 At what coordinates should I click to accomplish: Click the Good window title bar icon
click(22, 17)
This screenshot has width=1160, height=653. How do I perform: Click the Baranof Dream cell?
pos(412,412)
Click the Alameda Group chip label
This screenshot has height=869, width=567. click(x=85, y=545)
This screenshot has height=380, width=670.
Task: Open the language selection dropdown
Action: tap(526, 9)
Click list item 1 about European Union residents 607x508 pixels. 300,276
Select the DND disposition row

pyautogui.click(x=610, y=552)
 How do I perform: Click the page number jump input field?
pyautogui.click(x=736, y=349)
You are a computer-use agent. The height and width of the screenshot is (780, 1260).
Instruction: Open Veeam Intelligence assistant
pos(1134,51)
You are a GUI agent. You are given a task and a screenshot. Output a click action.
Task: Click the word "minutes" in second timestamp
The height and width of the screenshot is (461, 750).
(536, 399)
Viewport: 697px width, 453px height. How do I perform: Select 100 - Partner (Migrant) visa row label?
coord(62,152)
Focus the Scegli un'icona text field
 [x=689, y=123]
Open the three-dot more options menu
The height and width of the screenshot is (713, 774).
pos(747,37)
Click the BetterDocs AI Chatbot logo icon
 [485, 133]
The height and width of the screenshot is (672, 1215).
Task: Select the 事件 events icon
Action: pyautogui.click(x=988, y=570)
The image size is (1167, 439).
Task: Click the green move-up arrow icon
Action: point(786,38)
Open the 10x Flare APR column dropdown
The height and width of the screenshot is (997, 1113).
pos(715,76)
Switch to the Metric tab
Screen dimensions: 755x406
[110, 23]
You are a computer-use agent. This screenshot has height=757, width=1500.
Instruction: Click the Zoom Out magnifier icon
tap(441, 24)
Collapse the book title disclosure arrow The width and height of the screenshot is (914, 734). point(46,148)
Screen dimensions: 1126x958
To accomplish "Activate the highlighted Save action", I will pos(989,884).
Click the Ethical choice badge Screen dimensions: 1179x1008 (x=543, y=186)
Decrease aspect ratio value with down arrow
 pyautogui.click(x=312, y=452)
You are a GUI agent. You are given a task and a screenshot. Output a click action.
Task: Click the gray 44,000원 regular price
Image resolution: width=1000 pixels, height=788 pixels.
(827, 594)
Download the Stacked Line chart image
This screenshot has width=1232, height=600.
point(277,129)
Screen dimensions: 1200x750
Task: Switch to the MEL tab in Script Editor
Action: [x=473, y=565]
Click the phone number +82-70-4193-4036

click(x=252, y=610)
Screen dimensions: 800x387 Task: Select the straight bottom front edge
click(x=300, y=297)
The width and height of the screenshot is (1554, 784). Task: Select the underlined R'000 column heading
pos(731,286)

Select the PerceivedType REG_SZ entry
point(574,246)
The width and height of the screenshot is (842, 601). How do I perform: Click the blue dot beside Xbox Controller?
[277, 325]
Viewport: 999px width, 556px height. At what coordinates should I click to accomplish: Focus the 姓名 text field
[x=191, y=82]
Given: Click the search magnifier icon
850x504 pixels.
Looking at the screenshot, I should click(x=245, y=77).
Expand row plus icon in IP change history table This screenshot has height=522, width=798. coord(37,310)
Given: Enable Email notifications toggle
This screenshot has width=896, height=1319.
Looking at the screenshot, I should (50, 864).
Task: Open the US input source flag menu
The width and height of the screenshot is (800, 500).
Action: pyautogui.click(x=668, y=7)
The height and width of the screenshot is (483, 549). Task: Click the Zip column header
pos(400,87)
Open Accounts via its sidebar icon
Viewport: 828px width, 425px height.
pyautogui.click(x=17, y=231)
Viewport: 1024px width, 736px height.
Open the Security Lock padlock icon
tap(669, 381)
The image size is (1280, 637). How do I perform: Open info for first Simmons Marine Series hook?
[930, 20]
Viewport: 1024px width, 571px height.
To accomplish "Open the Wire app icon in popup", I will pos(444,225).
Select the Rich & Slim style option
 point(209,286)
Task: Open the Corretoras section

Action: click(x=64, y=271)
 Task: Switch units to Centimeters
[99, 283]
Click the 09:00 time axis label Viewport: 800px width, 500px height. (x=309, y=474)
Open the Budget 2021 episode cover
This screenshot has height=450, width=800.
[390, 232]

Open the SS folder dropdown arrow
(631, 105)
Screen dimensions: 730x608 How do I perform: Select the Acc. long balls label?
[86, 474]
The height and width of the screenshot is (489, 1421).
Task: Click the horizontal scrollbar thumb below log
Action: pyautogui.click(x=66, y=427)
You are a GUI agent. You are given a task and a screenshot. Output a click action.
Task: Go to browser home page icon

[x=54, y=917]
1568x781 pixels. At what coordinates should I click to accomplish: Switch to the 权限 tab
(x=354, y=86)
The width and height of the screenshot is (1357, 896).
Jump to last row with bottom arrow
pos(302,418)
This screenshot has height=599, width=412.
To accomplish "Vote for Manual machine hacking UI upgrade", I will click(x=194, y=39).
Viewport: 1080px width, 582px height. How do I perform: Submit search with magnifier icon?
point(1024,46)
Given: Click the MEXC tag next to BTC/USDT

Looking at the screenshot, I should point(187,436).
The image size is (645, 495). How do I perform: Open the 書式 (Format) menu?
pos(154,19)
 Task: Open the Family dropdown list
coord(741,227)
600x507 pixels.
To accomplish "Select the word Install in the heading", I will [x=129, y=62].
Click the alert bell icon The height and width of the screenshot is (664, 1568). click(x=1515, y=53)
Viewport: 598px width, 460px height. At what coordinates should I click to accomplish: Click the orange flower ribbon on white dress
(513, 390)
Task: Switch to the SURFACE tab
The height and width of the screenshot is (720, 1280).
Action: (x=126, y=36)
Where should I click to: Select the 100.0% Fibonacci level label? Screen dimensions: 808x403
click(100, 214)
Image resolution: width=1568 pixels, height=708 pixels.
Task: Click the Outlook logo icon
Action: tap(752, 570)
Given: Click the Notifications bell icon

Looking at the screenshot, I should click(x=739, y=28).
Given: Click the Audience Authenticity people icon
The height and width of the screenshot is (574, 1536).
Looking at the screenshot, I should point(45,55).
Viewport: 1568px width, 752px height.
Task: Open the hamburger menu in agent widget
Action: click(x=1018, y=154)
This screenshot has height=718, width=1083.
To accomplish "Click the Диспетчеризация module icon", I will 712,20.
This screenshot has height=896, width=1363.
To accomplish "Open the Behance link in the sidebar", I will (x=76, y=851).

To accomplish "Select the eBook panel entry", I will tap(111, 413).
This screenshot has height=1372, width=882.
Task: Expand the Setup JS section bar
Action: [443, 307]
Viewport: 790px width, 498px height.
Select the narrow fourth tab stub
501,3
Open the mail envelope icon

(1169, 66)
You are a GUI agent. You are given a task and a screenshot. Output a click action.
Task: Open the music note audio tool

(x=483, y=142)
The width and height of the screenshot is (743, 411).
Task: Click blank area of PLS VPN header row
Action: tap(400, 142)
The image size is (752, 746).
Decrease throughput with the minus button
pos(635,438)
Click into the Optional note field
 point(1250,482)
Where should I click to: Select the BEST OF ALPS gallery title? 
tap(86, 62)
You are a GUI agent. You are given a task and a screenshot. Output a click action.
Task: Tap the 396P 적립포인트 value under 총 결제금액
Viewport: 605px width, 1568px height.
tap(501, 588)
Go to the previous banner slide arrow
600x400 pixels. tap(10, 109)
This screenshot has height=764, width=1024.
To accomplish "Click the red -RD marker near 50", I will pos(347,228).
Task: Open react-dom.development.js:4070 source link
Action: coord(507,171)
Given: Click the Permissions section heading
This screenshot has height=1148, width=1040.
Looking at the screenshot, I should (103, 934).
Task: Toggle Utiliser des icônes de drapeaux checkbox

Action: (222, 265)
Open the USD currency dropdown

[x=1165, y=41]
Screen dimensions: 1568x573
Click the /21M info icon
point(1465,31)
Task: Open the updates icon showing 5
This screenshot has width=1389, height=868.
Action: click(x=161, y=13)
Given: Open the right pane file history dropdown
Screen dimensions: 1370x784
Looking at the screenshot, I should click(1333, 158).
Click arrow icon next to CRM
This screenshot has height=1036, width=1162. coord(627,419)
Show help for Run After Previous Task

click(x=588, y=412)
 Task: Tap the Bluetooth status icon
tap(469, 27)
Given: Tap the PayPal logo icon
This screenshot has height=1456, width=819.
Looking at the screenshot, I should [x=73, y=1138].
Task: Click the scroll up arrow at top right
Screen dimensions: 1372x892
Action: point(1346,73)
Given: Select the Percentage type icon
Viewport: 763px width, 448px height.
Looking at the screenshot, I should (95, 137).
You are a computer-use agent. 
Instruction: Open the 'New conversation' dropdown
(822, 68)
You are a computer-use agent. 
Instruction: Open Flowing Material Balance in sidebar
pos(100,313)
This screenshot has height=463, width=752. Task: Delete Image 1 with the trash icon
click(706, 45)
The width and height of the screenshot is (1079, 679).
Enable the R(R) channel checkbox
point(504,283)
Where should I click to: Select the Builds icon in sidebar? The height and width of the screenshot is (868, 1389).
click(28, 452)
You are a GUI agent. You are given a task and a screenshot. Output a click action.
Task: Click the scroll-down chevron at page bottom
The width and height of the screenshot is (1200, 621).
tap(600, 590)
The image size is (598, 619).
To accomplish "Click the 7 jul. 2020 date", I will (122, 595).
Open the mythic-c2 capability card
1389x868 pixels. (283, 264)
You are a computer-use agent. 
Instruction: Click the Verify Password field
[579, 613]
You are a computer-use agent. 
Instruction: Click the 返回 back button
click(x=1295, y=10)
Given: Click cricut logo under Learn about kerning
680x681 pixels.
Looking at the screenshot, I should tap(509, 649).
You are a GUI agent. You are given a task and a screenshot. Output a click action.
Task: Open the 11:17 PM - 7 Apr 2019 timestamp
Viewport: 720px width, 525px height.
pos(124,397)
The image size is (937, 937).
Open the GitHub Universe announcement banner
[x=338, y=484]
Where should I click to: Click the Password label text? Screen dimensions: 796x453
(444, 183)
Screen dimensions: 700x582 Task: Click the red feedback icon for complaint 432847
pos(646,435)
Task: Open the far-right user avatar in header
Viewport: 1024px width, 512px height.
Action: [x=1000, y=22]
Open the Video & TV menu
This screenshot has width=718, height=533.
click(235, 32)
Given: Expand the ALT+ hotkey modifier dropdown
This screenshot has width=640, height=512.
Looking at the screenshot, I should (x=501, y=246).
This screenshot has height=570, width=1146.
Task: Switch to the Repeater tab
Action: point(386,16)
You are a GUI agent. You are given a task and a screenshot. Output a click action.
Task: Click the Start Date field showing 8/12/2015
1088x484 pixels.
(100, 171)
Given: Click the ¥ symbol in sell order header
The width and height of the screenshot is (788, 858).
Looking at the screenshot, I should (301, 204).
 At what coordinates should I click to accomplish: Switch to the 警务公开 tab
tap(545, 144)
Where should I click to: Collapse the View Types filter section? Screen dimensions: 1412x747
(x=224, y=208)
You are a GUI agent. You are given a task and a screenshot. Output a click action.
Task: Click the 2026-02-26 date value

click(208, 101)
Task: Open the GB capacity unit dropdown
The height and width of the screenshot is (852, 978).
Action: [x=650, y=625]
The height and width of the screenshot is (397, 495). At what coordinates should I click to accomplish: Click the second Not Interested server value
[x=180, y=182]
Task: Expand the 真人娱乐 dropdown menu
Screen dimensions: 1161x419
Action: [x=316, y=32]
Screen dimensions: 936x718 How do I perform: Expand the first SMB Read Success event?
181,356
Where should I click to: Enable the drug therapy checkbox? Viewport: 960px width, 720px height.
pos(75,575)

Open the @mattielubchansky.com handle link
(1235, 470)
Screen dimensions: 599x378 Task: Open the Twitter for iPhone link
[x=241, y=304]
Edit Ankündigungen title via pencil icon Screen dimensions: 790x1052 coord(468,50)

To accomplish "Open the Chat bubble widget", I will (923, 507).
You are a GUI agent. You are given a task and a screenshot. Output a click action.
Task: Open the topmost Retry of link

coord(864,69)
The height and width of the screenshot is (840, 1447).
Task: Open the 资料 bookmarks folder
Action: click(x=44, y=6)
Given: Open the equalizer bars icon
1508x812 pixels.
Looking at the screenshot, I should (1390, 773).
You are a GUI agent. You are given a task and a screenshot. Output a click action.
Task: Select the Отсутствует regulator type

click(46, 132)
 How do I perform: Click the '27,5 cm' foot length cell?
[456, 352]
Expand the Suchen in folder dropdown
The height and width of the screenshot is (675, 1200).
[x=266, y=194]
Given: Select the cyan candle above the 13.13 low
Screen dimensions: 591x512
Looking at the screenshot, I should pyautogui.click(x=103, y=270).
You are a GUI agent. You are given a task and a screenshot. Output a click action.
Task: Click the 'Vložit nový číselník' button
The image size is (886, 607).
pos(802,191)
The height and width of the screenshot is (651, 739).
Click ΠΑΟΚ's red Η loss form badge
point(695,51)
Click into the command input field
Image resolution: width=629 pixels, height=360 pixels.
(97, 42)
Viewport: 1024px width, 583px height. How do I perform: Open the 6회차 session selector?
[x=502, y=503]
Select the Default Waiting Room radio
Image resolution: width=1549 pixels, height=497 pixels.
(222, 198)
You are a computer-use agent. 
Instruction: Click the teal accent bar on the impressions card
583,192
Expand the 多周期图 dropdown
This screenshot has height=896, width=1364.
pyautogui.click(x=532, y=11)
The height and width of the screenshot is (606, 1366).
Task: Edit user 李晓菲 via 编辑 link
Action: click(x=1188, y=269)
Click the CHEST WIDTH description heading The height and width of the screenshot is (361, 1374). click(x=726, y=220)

^^^^^^^^^^^^^^^^

Directions:
In the entries above, find the line with "Viewport: 1024px width, 571px height." and the line with "This screenshot has height=599, width=412.", then restate word for word both of them and every line between, with nothing more.

Completed task:
Viewport: 1024px width, 571px height.
To accomplish "Open the Wire app icon in popup", I will pos(444,225).
Select the Rich & Slim style option
 point(209,286)
Task: Open the Corretoras section

Action: click(x=64, y=271)
 Task: Switch units to Centimeters
[99, 283]
Click the 09:00 time axis label Viewport: 800px width, 500px height. (x=309, y=474)
Open the Budget 2021 episode cover
This screenshot has height=450, width=800.
[390, 232]

Open the SS folder dropdown arrow
(631, 105)
Screen dimensions: 730x608 How do I perform: Select the Acc. long balls label?
[86, 474]
The height and width of the screenshot is (489, 1421).
Task: Click the horizontal scrollbar thumb below log
Action: pyautogui.click(x=66, y=427)
You are a GUI agent. You are given a task and a screenshot. Output a click action.
Task: Go to browser home page icon

[x=54, y=917]
1568x781 pixels. At what coordinates should I click to accomplish: Switch to the 权限 tab
(x=354, y=86)
The width and height of the screenshot is (1357, 896).
Jump to last row with bottom arrow
pos(302,418)
This screenshot has height=599, width=412.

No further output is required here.